The Court’s questions bear directly on the litigation of no-fault provider suits in the wake of Covenant, as well as the Court’s broader approach to the interpretation of statutes. In Pohutski, the Supreme Court had set out a three-part test for determining whether a judicial interpretation of a statute should be retroactive or prospective. This test weighed (1) the purpose to be served by the new rule, (2) the extent of the reliance on the old rule, and (3) the effect of retroactivity on the administration of justice. The Court of Appeals ruled that the Supreme Court’s later decision in Spectrum effectively repudiated the Pohutski decision when it held that “[t]he general principle is that a decision of a court of supreme jurisdiction overruling a former decision is retrospective in its operation, and the effect is not that the former decision is bad law, but that it was never the law.” Spectrum, 492 Mich at 536. The Court’s concerns about the interplay between the Pohutski and Spectrum tests will impact not only the immediate issues that have arisen after Covenant, but also in the interpretation of statutes more broadly.

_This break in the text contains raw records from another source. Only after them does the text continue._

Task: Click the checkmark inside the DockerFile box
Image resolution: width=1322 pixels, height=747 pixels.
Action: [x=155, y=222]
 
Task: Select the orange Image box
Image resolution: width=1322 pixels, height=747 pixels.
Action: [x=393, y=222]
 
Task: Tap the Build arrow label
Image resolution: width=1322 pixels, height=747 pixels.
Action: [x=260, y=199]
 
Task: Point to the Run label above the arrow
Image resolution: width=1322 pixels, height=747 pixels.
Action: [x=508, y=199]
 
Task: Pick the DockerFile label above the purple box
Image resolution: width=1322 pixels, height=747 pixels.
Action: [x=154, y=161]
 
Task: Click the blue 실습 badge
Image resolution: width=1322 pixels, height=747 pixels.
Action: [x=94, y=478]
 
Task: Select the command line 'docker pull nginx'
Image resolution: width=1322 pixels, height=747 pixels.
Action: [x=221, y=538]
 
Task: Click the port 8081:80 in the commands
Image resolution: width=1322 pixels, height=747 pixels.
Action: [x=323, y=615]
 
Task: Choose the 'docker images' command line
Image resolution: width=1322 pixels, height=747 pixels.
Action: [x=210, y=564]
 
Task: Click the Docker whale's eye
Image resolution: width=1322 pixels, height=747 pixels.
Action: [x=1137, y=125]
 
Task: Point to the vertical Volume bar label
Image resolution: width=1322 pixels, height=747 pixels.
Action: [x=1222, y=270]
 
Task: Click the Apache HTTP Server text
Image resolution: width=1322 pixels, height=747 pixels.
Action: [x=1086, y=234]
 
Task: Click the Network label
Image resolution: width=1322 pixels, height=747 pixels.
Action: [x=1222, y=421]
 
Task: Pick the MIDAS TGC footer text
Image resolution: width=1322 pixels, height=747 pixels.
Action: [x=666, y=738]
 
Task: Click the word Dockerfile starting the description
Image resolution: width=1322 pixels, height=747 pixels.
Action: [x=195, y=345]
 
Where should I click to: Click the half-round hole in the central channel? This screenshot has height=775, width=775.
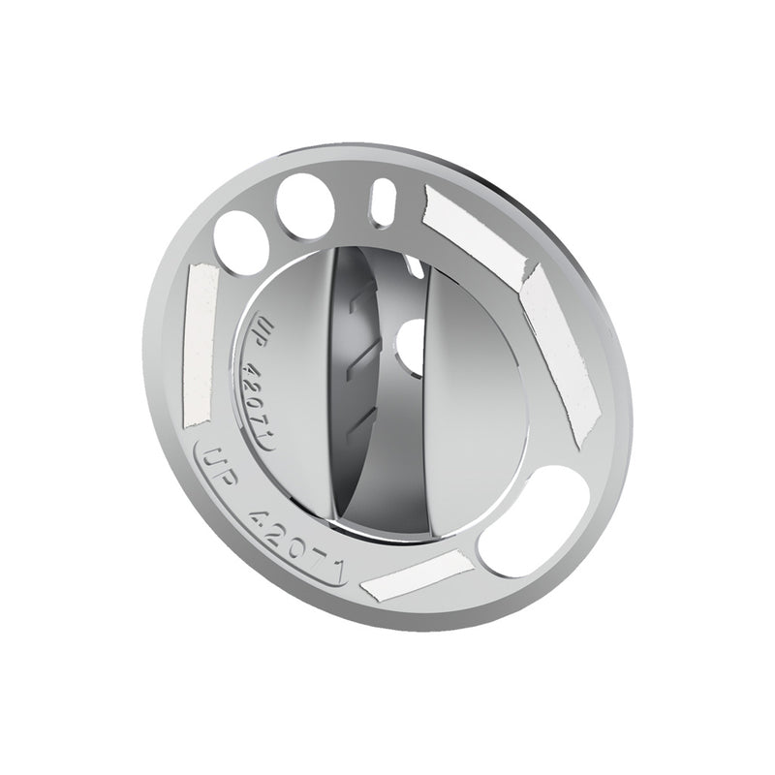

The second case, Home-Owners Insurance Company v. Jankowski, is one in which the insureds, married Michigan residents who live in Florida for part of the year, purchased, registered, and insured a vehicle in Florida. The Jankowskis were injured in an accident in that vehicle while they were in Florida. They claimed no-fault and underinsured motorist benefits under a policy issued on their two other vehicles, which were registered and insured in Michigan. The trial court determined that Richard Jankowski could not collect PIP benefits because he was an owner of the Florida vehicle, which was not covered by a no-fault policy. However, the court ruled that Janet Jankowski was not barred from recovering PIP benefits under the Michigan policy because she was not an owner or “owner by use” of the Florida vehicle.

The Court of Appeals affirmed in part and reversed in part, holding that Janet Jankowski, like her husband, was barred from claiming no-fault benefits because she was an owner of the vehicle for the purposes of MCL 500.3113 and therefore could not collect no-fault benefits for an accident in which the vehicle she owned lacked the security required by statute. The Court of Appeals rejected the Jankowskis’ argument that, because the Florida vehicle was never driven in Michigan, there was no obligation to register it in Michigan and, therefore, no obligation to carry no-fault coverage on it in order to collect the benefits.

The Michigan Supreme Court ordered further briefing on the question whether the Jankowskis were required to register the vehicle in Michigan and to obtain no-fault insurance on it in accordance with MCL 500.3101 in order to obtain no-fault benefits in connection with the out of state vehicle’s use. This question will be of particular significance to all no-fault carriers in the state of Michigan as it is common for Michiganders to spend some or all of the winter months in warmer climates outside of the state.

Regardless of how the Court decides these cases, the forthcoming rulings will have substantially effects on the administration of no-fault insurance claims for all insurers in the state of Michigan. With 30 cases set for argument starting in the fall –only about half of the Court’s total for the 2017-2018 term – the Michigan Supreme Court’s next term is already shaping up to be a big one for no-fault insurance.